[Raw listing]
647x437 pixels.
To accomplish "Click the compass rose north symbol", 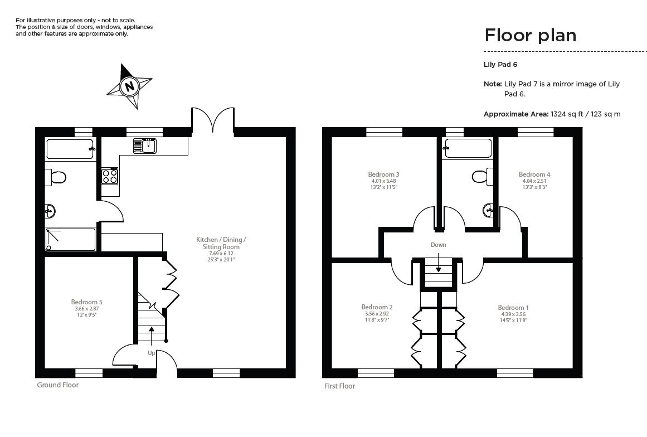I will [x=130, y=86].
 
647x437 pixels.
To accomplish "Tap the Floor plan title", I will [x=530, y=35].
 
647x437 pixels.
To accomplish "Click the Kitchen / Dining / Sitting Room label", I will [x=221, y=243].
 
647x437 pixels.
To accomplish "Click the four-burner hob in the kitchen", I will [x=110, y=176].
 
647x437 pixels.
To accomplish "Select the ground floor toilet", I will [x=56, y=177].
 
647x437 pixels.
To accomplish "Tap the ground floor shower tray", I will [x=70, y=239].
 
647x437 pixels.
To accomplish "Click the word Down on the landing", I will [x=438, y=245].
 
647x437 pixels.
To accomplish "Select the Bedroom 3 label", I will [x=383, y=174].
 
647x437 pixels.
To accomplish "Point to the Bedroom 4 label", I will [x=534, y=174].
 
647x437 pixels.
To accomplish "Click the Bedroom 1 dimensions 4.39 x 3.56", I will [x=513, y=314].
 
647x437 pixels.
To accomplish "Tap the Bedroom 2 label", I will [x=377, y=307].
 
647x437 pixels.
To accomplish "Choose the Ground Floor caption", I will [x=57, y=385].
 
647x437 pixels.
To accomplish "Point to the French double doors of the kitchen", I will [x=212, y=120].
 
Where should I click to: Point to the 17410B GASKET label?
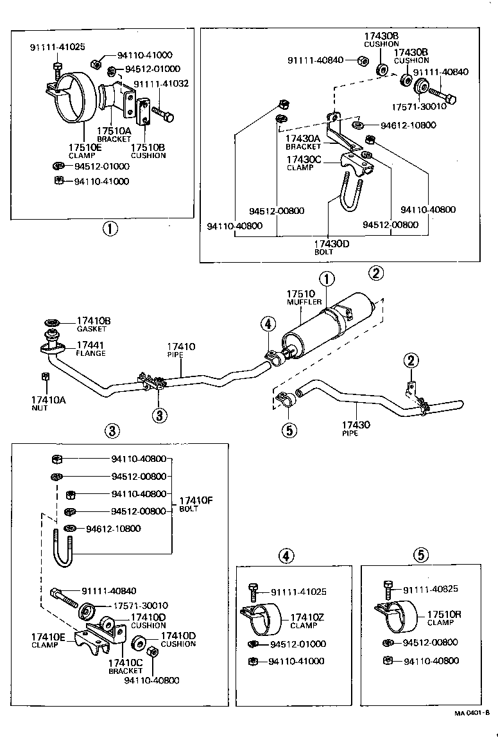94,324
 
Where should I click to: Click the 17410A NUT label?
44,403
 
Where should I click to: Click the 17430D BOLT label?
331,247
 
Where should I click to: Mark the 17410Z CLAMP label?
307,621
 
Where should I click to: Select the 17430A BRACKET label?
303,141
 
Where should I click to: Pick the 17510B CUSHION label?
148,150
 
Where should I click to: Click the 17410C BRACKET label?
125,666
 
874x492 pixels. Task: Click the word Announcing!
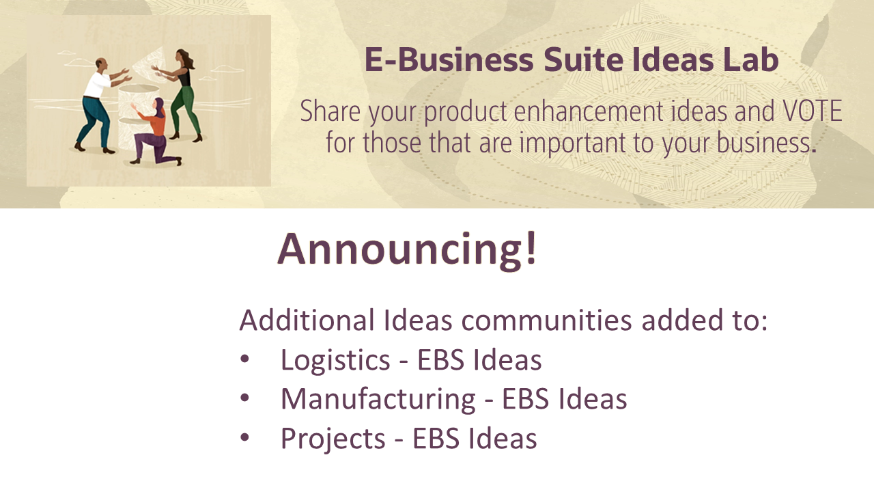(x=408, y=249)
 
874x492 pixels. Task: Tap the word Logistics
(x=335, y=360)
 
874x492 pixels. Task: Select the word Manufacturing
(x=378, y=399)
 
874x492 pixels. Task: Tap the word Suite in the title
(x=581, y=60)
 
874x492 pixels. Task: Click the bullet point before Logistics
(x=245, y=360)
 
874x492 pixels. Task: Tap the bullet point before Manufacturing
(x=245, y=399)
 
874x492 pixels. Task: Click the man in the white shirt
(x=98, y=102)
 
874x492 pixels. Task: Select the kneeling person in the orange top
(x=156, y=133)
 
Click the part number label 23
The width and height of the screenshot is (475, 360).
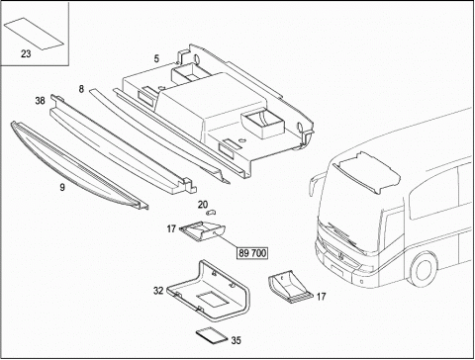point(26,53)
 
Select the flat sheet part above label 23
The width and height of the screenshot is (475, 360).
point(34,34)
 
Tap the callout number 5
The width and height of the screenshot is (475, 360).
point(156,58)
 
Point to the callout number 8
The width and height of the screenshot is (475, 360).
point(81,89)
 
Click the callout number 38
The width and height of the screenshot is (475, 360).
point(40,101)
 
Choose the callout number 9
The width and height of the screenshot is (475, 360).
point(62,188)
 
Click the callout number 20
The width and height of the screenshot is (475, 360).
point(203,205)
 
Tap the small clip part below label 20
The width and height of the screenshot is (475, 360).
point(211,213)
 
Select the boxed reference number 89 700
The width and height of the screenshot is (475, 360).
point(252,253)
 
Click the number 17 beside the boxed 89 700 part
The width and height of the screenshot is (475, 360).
point(171,228)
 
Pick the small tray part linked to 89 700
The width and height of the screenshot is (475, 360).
point(203,232)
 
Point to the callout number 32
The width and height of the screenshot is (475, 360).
point(158,291)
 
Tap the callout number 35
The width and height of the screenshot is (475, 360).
point(236,340)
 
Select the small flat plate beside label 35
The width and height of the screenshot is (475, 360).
point(212,336)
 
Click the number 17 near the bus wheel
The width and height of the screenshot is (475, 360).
point(321,297)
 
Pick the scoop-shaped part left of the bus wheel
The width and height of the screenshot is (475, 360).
point(290,286)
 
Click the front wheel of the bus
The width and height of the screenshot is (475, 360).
point(425,270)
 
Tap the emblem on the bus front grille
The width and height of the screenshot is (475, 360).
point(342,257)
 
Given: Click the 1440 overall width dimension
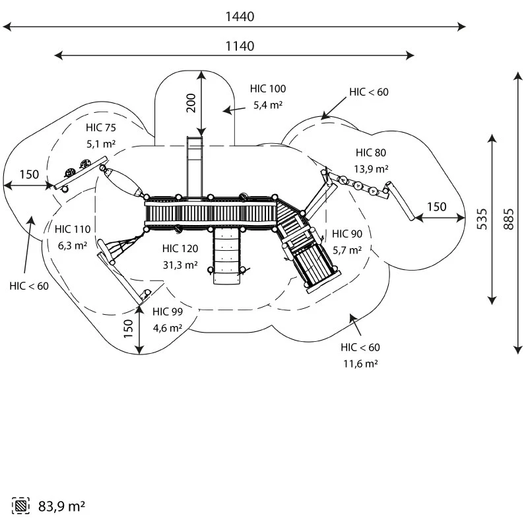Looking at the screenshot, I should [x=238, y=16].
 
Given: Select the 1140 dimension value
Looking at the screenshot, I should [x=238, y=46].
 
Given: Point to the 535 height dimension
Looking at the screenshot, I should [x=482, y=218].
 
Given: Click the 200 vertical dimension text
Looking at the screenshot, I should [x=191, y=103].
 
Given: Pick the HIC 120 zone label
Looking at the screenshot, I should [x=180, y=249].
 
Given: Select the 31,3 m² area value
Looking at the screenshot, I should [x=180, y=265].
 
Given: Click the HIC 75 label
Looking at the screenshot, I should [x=100, y=127].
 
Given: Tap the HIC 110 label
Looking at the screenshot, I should [x=73, y=229].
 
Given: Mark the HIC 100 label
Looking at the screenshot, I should [x=268, y=88].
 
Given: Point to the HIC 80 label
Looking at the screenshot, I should [x=371, y=152].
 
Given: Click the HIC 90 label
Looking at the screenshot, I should [x=347, y=234].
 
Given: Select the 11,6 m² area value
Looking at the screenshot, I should [x=360, y=363].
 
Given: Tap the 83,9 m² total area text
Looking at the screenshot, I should [x=61, y=506].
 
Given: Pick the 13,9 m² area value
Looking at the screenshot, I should [x=371, y=168].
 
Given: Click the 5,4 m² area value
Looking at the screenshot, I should [x=268, y=104].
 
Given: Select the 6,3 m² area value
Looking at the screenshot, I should [x=73, y=245].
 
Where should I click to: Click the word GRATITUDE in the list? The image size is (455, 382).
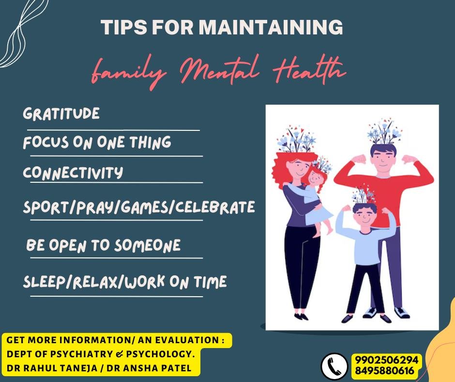(61, 113)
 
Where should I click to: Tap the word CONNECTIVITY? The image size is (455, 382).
(73, 173)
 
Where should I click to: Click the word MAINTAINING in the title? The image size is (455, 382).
(271, 27)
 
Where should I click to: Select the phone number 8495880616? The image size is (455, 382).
(384, 371)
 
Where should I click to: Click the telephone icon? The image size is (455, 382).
(334, 366)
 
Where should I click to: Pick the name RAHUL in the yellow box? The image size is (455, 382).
(40, 368)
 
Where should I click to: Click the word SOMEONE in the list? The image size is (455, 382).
(147, 246)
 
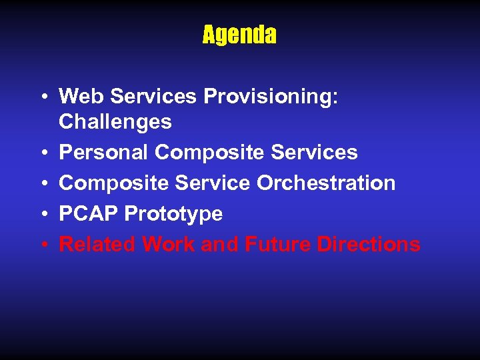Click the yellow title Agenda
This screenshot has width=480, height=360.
[x=239, y=35]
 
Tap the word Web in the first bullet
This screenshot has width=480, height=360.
[x=82, y=97]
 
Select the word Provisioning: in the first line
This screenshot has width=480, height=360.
[x=271, y=97]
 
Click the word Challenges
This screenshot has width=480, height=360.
[x=115, y=122]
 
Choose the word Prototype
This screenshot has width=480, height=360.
[x=173, y=214]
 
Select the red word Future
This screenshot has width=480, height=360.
[x=277, y=244]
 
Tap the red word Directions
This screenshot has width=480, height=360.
[x=369, y=244]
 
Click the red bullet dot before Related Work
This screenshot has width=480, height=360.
[x=43, y=245]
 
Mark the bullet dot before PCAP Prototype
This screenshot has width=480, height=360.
[x=43, y=214]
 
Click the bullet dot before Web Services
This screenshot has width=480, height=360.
[x=43, y=97]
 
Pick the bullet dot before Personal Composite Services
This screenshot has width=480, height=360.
[x=43, y=153]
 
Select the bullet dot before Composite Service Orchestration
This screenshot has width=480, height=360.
[x=43, y=183]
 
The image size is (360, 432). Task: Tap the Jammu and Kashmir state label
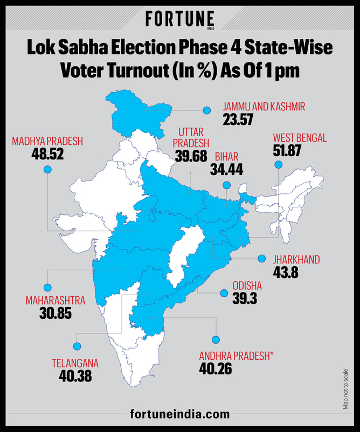click(264, 107)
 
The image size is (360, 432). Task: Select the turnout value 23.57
click(238, 120)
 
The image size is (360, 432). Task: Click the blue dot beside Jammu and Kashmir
click(206, 110)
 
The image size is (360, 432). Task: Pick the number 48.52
click(47, 155)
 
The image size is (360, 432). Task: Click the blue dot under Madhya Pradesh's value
click(47, 170)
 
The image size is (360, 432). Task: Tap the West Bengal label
click(300, 138)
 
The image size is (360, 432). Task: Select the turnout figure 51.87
click(287, 151)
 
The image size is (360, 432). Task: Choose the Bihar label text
click(226, 157)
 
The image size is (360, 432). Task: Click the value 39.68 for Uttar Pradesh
click(191, 156)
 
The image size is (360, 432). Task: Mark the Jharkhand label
click(296, 260)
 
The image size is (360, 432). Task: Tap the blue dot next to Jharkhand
click(261, 258)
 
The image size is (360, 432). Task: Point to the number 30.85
click(55, 313)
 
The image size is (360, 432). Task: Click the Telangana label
click(75, 363)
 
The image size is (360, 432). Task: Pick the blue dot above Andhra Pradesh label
click(216, 339)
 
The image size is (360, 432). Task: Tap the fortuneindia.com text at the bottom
click(180, 414)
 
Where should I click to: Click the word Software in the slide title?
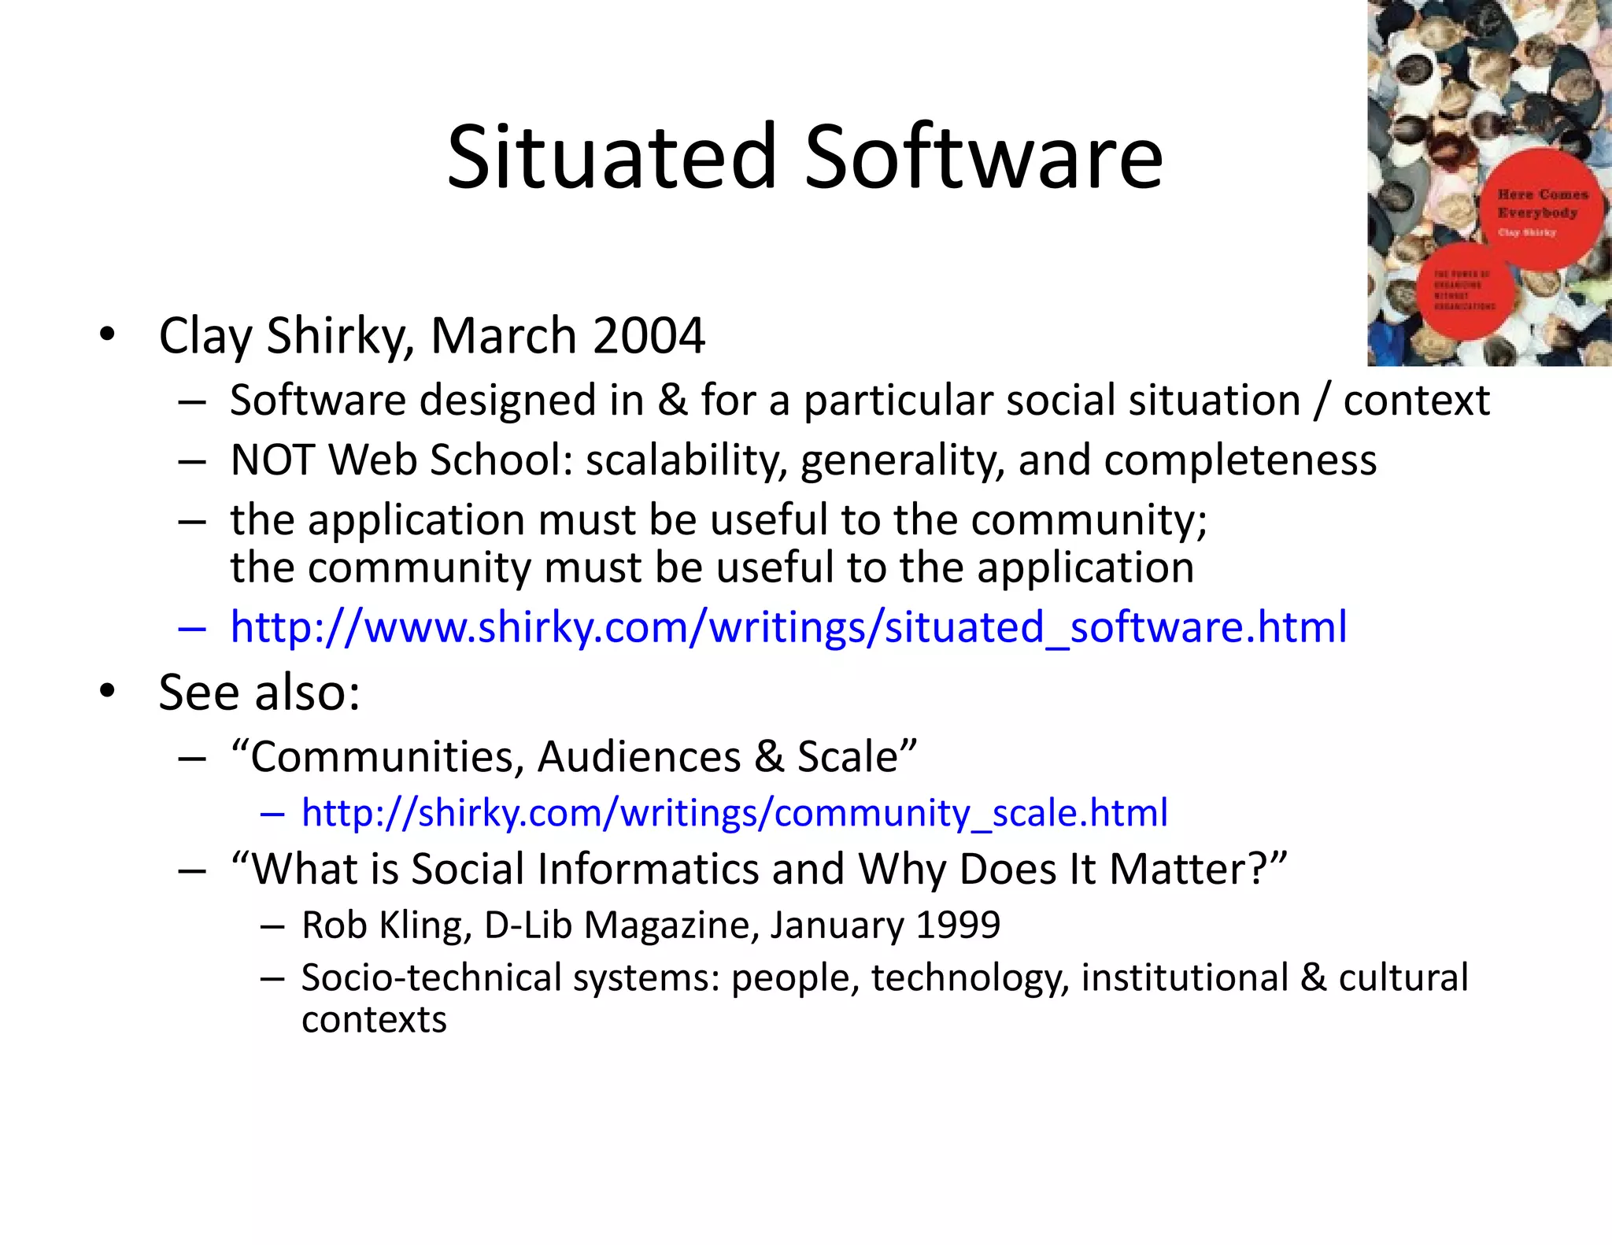983,157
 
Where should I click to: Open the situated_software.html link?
788,627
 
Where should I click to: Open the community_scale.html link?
734,813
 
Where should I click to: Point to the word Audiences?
639,757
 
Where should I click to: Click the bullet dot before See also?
107,692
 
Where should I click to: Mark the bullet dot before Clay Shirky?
107,334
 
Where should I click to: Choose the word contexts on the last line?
374,1020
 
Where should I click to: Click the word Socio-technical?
431,977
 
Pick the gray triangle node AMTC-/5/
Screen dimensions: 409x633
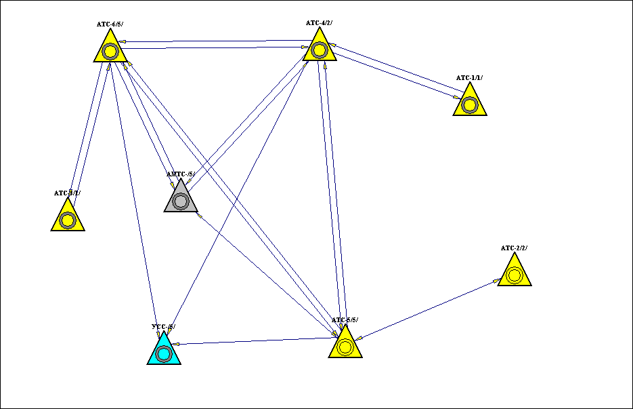(181, 199)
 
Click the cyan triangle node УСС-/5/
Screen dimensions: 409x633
(164, 351)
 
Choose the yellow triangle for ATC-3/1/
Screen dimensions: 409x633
(68, 218)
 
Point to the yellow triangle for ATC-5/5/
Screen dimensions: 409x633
(345, 345)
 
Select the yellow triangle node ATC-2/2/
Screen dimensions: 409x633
(515, 273)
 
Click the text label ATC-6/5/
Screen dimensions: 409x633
(110, 24)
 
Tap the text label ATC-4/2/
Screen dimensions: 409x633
(319, 23)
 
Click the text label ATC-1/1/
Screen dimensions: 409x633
(469, 78)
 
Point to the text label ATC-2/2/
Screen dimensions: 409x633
(514, 248)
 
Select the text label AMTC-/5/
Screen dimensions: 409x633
(181, 174)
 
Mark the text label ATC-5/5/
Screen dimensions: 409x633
(345, 319)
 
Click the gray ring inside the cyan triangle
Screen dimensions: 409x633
(164, 353)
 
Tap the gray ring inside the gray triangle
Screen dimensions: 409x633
(181, 201)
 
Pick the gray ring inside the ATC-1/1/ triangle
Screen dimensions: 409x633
(470, 104)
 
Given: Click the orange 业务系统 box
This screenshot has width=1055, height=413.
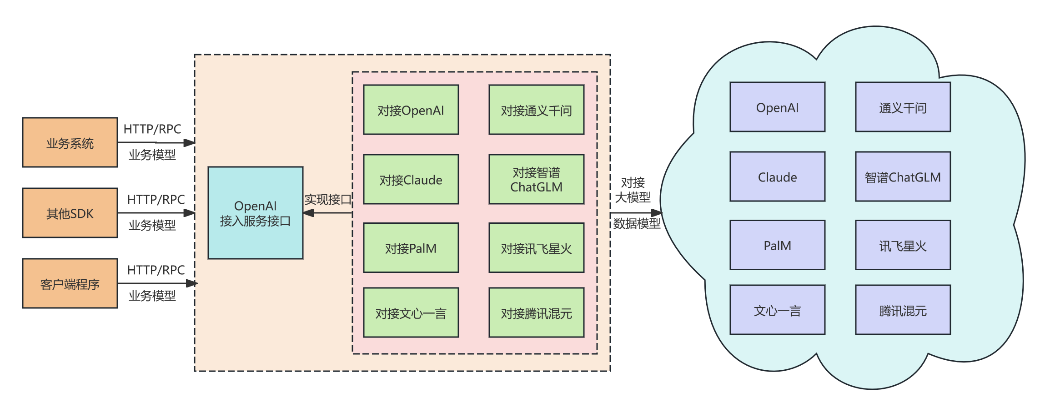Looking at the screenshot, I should click(70, 143).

What this task involves ::
Reproduce everything in the listing from "Click the part number label 23" down to "point(203,205)", requests included, scaling each answer coordinate by 1.35 and rounding it to a whole number with halves rounded up. Omit the pictures from your output.

Answer to the task ::
Click the part number label 23
The width and height of the screenshot is (475, 360).
point(35,72)
 
Select the flat sheet part above label 23
The width and height of the screenshot is (475, 360).
point(46,46)
 
Tap the callout number 5
The width and height of the screenshot is (475, 360).
point(211,78)
 
Point to the callout number 8
The width and height of the screenshot is (475, 360).
point(109,120)
 
Click the callout number 38
The width and height of the screenshot is (475, 360).
point(54,136)
 
Choose the callout number 9
The width and height of the screenshot is (475, 360).
point(84,254)
 
Click the callout number 20
The width and height of the screenshot is (475, 360).
point(274,277)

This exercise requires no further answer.